Folhablu | No Dia Mundial do Diabetes, médica do Seconci-SP explica os principais tipos e sintomas da doença


No Dia Mundial do Diabetes, médica do Seconci-SP explica os principais tipos e sintomas da doença

Publicado em: 2017-11-13 09:07:39

Nesta terça-feira, dia 14, será celebrado o Dia Mundial do Diabetes. A data foi criada pela Federação Internacional de Diabetes (IDF na sigla em inglês), em conjunto com a Organização Mundial da Saúde (OMS), para chamar a atenção das pessoas para uma doença silenciosa que atinge cerca de 415 milhões de pessoas em todo o globo, segundo levantamento mais recente da OMS. No Brasil, pesquisa do Ministério da Saúde aponta crescimento de 61,8% no número de casos diagnosticados nos últimos dez anos.

 

 

A endocrinologista do Seconci-SP - Serviço Social da Construção -, Carla Torres Carvalho, explica que o diabetes é uma doença acusada por falta da insulina ou da sua ação. O corpo precisa desse hormônio para utilizar a glicose como fonte de energia. O diabetes ocorre quando a quantidade de insulina é insuficiente ou há dificuldade na sua ação para o controle do excesso de glicose adquirida nos alimentos.

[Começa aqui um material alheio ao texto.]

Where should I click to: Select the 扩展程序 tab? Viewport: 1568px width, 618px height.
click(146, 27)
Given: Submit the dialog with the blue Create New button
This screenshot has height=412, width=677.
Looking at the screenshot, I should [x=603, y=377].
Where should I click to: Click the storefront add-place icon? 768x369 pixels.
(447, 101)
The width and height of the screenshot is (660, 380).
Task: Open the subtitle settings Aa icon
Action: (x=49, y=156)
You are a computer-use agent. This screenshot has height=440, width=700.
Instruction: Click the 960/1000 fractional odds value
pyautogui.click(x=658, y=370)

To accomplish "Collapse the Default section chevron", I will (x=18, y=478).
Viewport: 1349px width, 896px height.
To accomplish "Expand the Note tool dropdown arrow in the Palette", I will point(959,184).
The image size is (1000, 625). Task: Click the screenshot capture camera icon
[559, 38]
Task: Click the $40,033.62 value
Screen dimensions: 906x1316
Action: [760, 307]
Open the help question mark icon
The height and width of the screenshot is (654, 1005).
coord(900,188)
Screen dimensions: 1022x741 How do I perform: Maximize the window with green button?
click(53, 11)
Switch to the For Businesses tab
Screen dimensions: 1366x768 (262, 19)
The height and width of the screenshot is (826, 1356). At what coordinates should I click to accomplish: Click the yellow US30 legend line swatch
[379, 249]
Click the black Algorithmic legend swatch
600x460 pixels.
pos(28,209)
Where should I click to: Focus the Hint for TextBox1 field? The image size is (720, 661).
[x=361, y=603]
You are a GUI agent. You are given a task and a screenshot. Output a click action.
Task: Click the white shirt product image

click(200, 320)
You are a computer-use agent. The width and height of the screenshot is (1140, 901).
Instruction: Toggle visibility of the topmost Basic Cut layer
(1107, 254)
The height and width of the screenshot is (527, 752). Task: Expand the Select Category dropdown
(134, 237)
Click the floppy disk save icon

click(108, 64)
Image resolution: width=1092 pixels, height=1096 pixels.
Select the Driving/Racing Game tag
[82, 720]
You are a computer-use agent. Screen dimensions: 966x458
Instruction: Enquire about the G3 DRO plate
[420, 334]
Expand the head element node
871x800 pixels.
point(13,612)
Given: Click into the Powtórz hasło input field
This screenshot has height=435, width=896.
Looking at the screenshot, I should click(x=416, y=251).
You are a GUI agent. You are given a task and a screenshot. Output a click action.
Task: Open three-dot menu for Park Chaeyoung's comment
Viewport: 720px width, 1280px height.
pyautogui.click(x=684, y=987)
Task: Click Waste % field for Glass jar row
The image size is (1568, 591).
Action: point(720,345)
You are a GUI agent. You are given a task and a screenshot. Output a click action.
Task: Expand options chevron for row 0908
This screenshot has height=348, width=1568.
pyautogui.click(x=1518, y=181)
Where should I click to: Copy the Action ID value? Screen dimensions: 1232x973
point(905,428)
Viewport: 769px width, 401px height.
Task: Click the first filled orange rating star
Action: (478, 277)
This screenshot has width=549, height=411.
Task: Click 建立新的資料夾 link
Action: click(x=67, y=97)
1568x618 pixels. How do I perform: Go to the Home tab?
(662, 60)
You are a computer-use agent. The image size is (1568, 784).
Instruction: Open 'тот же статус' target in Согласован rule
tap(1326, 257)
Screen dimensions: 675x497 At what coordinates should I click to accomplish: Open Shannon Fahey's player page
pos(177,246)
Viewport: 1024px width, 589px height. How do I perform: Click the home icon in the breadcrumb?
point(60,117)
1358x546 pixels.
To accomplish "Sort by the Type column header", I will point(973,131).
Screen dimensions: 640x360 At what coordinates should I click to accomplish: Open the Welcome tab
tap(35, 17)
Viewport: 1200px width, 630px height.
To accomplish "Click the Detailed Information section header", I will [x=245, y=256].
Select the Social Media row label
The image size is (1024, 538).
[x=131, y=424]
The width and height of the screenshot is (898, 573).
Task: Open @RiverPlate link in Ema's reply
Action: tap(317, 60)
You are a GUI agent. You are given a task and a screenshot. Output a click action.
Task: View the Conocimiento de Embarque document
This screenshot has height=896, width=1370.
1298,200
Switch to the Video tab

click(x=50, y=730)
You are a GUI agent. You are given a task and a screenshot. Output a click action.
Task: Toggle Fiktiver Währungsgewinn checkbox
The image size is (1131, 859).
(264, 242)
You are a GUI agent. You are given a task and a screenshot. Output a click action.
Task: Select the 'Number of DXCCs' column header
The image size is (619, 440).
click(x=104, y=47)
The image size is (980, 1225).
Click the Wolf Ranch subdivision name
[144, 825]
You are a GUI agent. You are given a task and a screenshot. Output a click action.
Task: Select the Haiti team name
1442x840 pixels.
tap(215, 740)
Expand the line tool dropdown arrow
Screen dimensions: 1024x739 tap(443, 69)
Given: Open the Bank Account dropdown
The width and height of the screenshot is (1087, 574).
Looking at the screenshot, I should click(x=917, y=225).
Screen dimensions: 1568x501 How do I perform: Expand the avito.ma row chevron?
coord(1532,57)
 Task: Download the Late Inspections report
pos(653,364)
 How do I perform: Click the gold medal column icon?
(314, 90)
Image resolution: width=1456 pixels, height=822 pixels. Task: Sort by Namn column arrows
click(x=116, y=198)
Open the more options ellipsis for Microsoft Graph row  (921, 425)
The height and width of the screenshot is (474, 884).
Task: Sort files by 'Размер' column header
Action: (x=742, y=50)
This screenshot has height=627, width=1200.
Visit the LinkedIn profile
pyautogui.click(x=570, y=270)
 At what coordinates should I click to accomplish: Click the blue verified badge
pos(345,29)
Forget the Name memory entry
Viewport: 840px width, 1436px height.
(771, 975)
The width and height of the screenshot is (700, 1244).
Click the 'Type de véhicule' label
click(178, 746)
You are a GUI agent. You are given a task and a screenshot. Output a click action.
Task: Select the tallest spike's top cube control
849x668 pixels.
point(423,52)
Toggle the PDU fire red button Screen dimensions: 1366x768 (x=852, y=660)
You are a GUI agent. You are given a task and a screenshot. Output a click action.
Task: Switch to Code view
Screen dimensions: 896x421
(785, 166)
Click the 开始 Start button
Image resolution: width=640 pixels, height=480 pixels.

A doença pode ter caráter hereditário e também ser adquirida por maus hábitos de alimentação e sedentarismo.

 

“Existem dois tipos de diabetes. No tipo 1, que é autoimune, o pâncreas perde a capacidade de produção adequada de insulina. Apesar de também ser verificada em adultos, é mais comum em crianças e está ligada a questões genéticas. Já no tipo 2, que é encontrado com maior frequência em pessoas com sobrepeso, há a produção da insulina, porém sua ação é dificultada pela obesidade, gerando a chamada resistência insulínica e, por consequência, o diabetes”, ressalta Carla.

 

Na maioria dos pacientes a doença não apresenta sintomas, mas já causa danos. Quando há descompensação importante, os principais sintomas são sede e urina excessivas, cansaço anormal e emagrecimento. Quanto à prevenção, principalmente do tipo 2, o recomendável é a redução da ingestão de alimentos ricos em frutose, glicose e sacarose. O consumo exagerado destas substâncias, principalmente as oriundas de produtos industrializados, ao longo dos anos vai lesionando as células do pâncreas, que são as responsáveis pela produção de insulina. Quando chega em aproximadamente 25% de lesão celular do órgão, a pessoa entra em um estágio de pré-diabetes. E quando atinge 50%, o paciente já é constatado com a doença e precisa fazer uso da insulina produzida pelos laboratórios regularmente.

 

As células que morrem, de acordo com a endocrinologista do Seconci-SP, não se regeneram mais, por isso o diabetes não tem cura. Porém, a mudança de hábitos alimentares, com a diminuição da ingestão de açúcares e gorduras saturadas, aliada à inserção de atividade física na rotina, traz uma melhora dos níveis glicêmicos e a possibilidade de uma vida normal.

 

A médica explica ainda que o diagnóstico da doença é realizado por meio de exames laboratoriais que medem o nível de glicose no sangue. "É muito importante realizar este tipo de verificação ao menos uma vez por ano, pois as pessoas que desenvolvem ou adquirem diabetes nem sempre apresentam sintomas e as sequelas que ela pode causar quando não tratada são irreversíveis, como a perda de visão e a insuficiência renal."